((
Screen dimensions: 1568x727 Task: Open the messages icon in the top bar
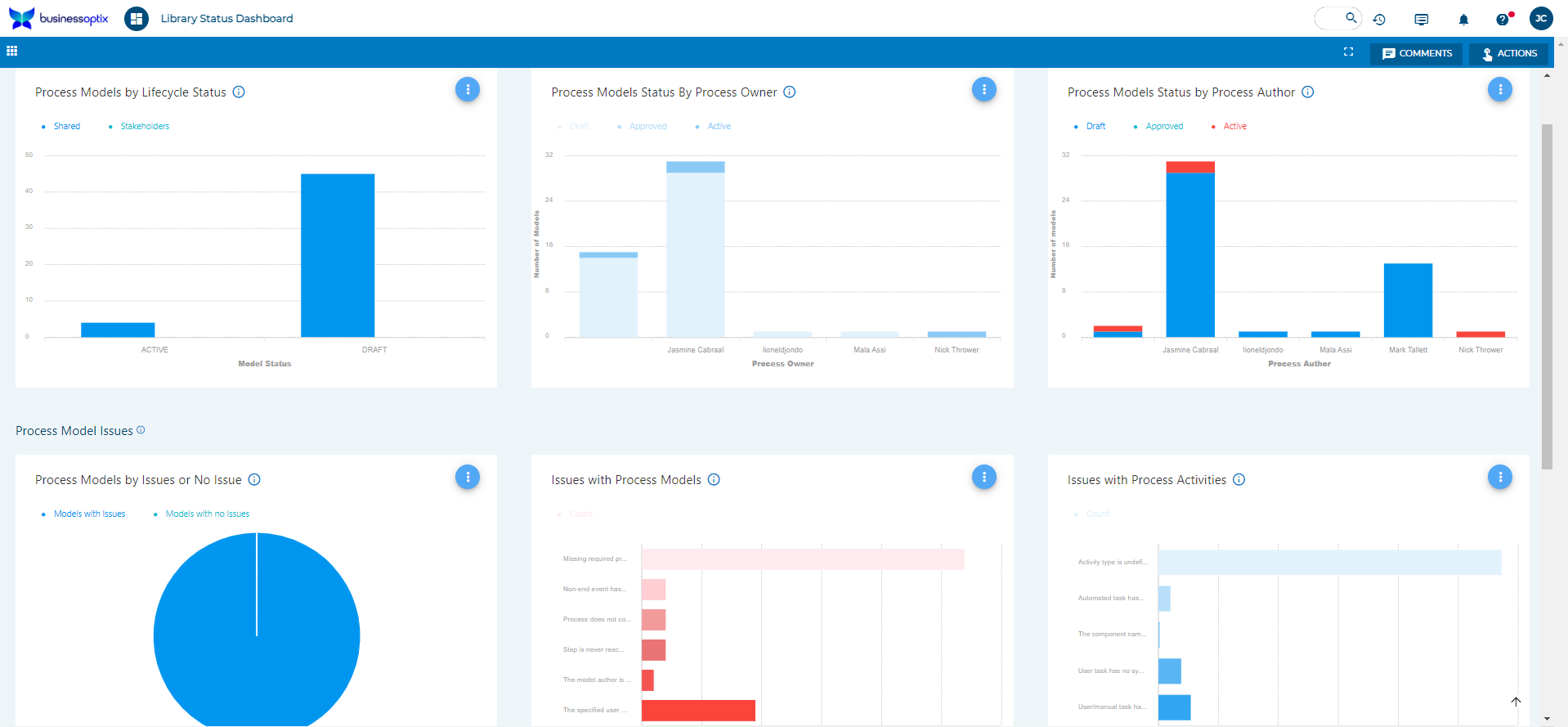point(1422,19)
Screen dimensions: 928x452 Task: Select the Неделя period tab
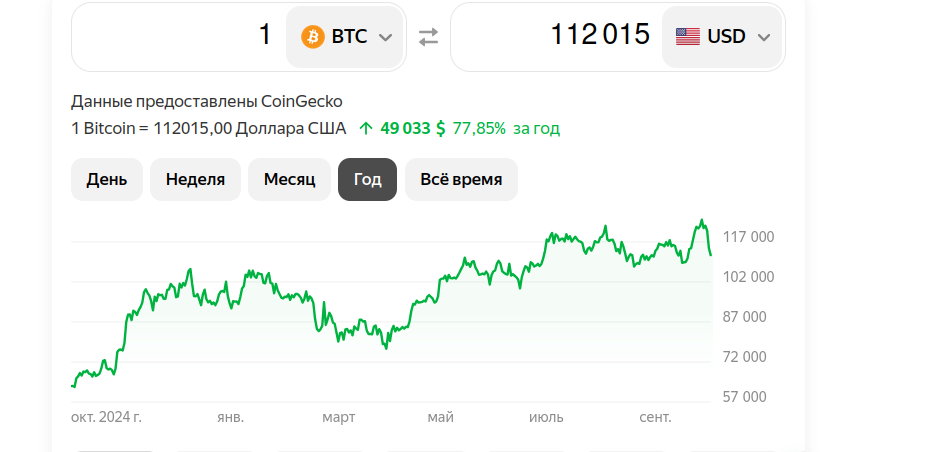195,179
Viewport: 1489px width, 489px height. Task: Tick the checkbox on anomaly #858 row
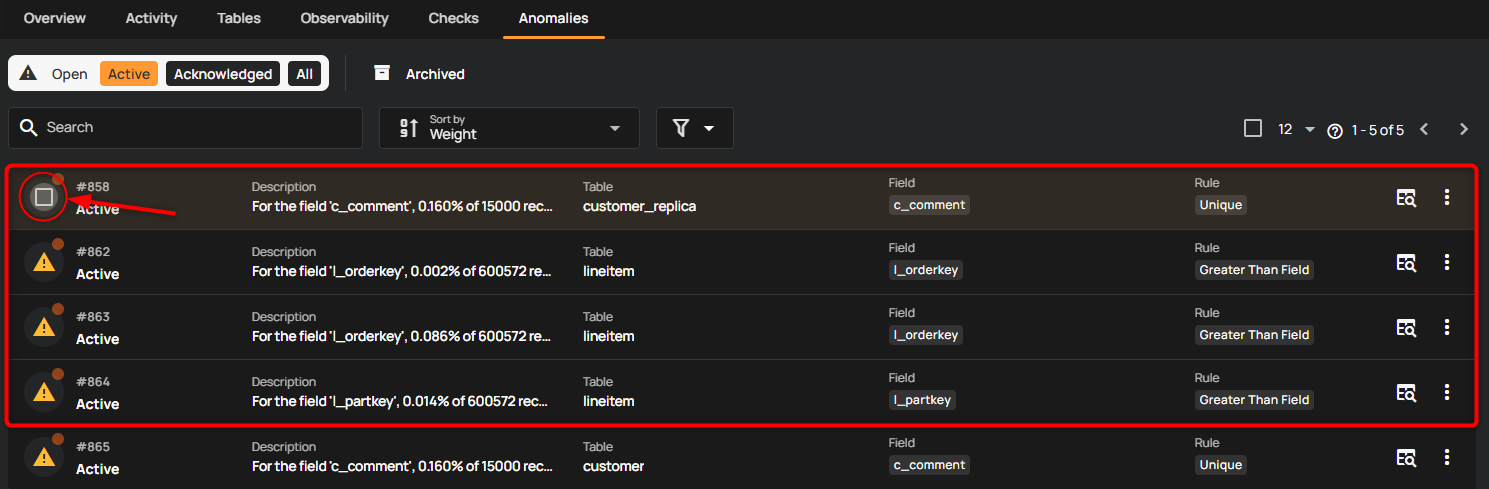click(x=44, y=197)
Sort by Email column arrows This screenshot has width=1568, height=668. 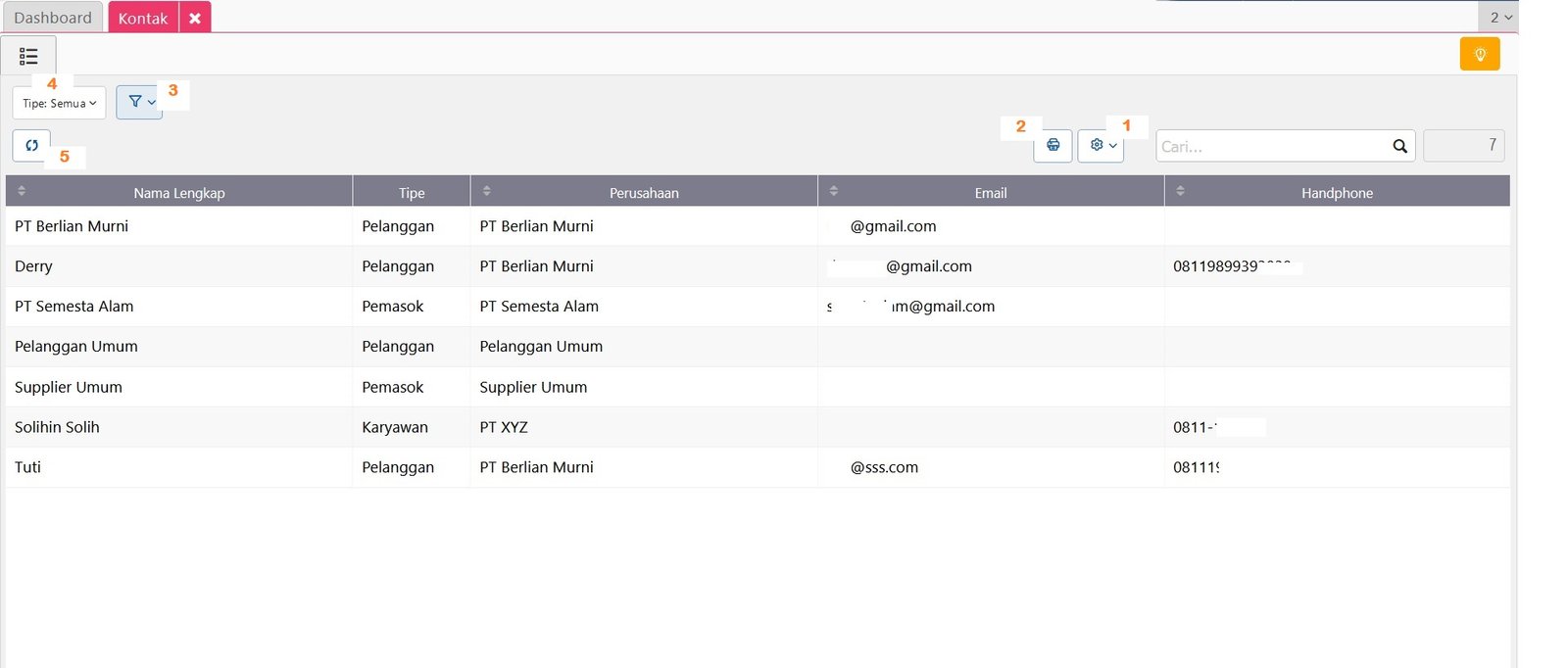pos(834,191)
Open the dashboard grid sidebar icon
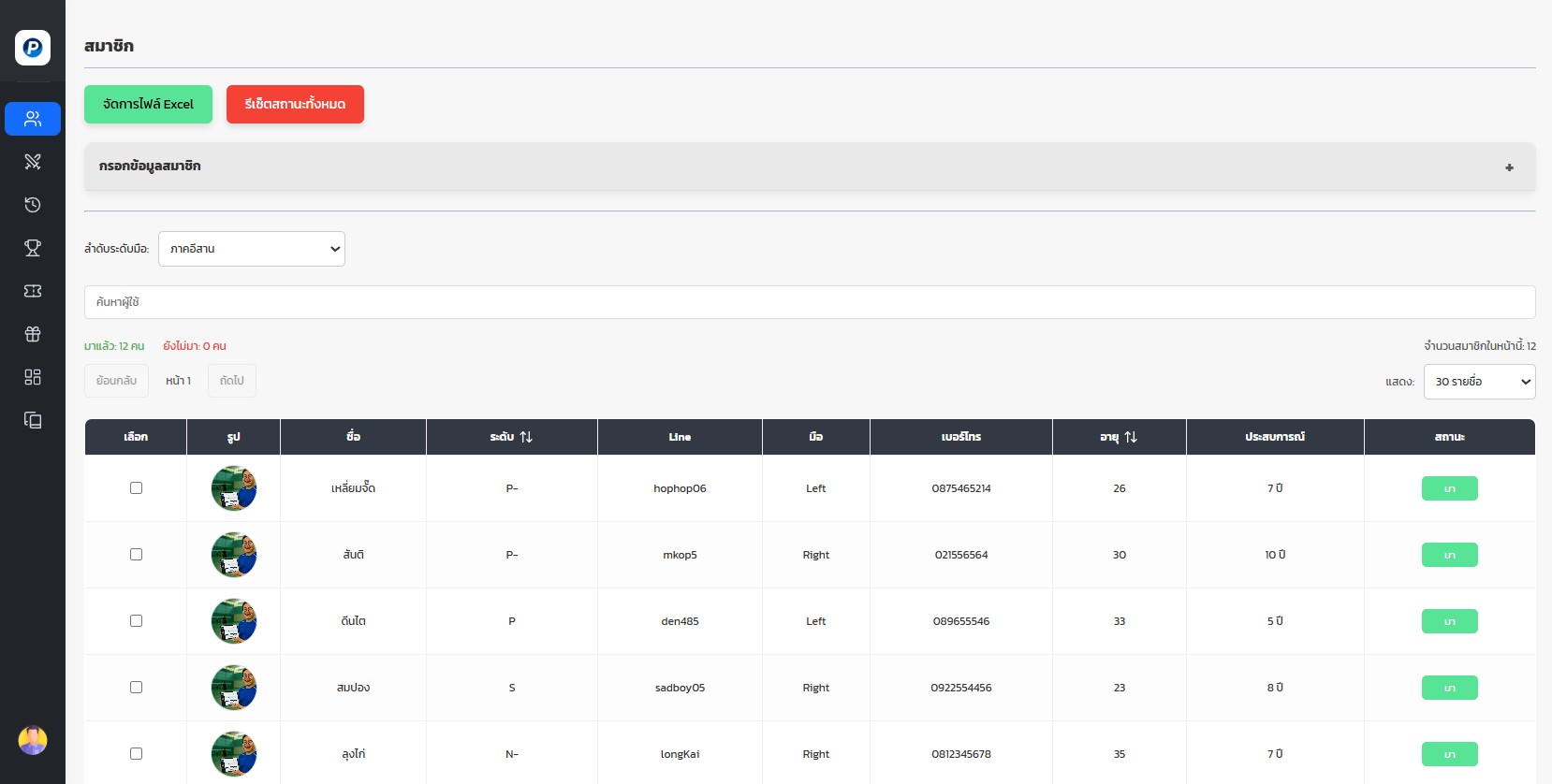Image resolution: width=1552 pixels, height=784 pixels. coord(33,377)
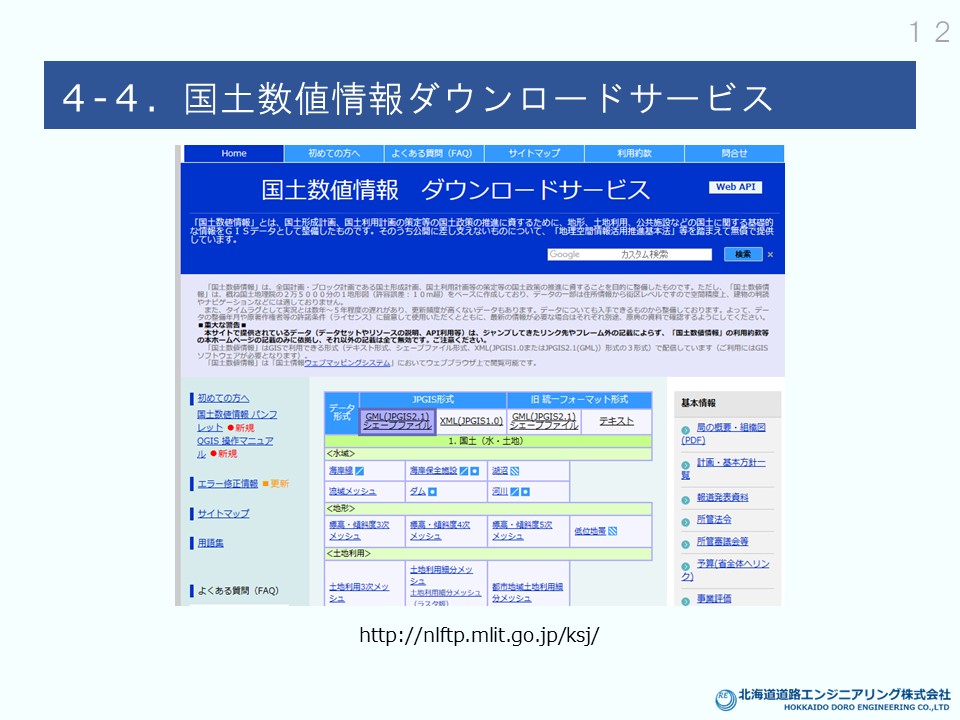Click the Web API button
Image resolution: width=960 pixels, height=720 pixels.
point(736,187)
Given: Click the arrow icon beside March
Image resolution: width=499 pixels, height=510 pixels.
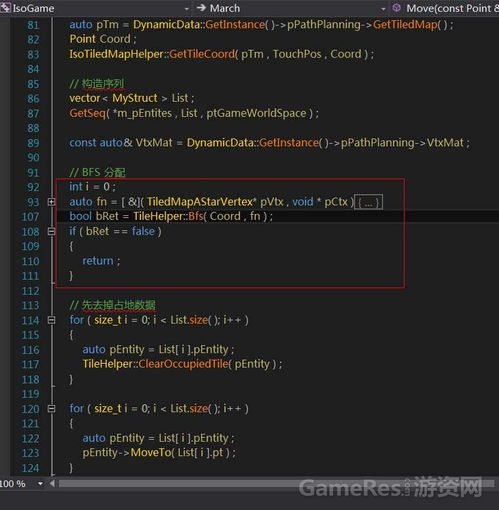Looking at the screenshot, I should (x=201, y=7).
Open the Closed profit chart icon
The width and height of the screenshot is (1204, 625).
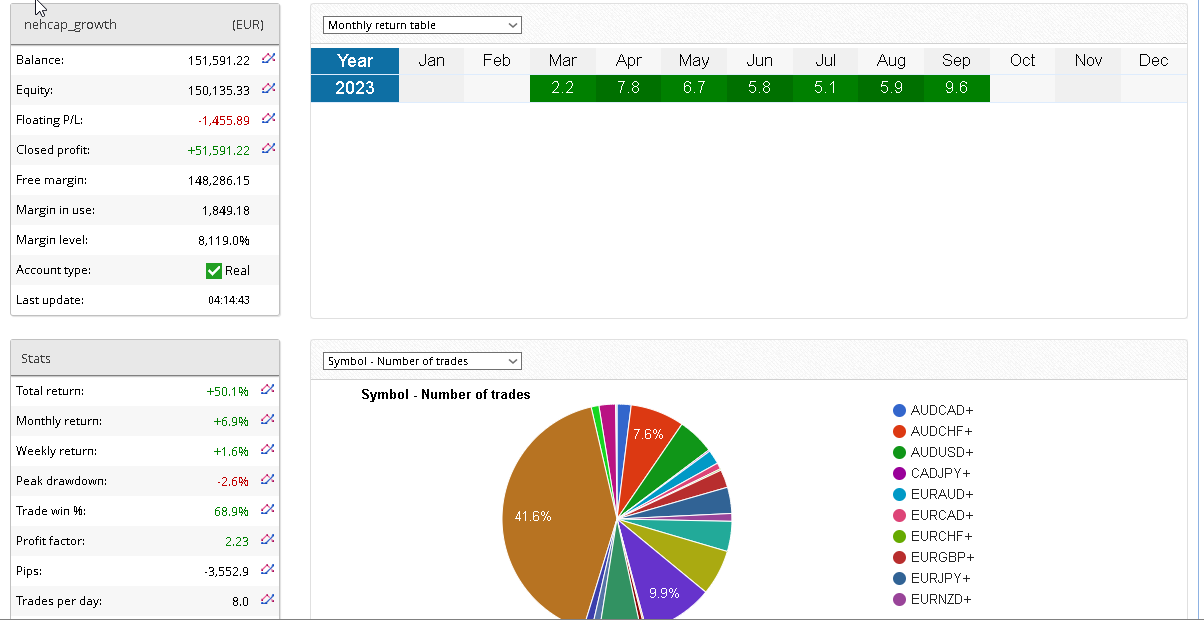coord(268,149)
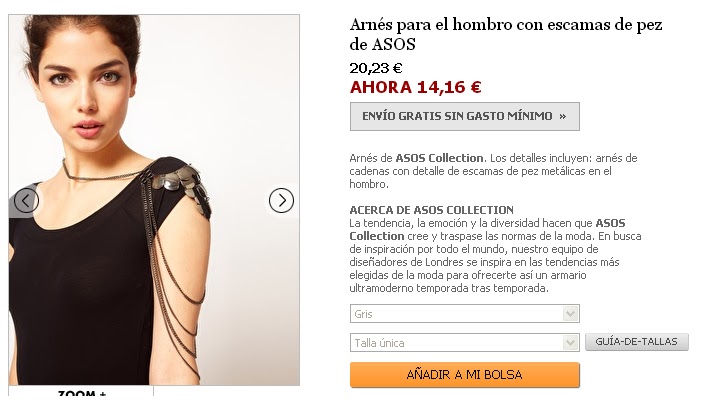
))
## TASK OBJECTIVE
Leave out every picture, and repeat word for word only the lines from the one holding "Open the Closed profit chart icon" through the end of the entries above, both ends included.

## EXERCISE RESULT
Open the Closed profit chart icon
The width and height of the screenshot is (1204, 625).
coord(268,149)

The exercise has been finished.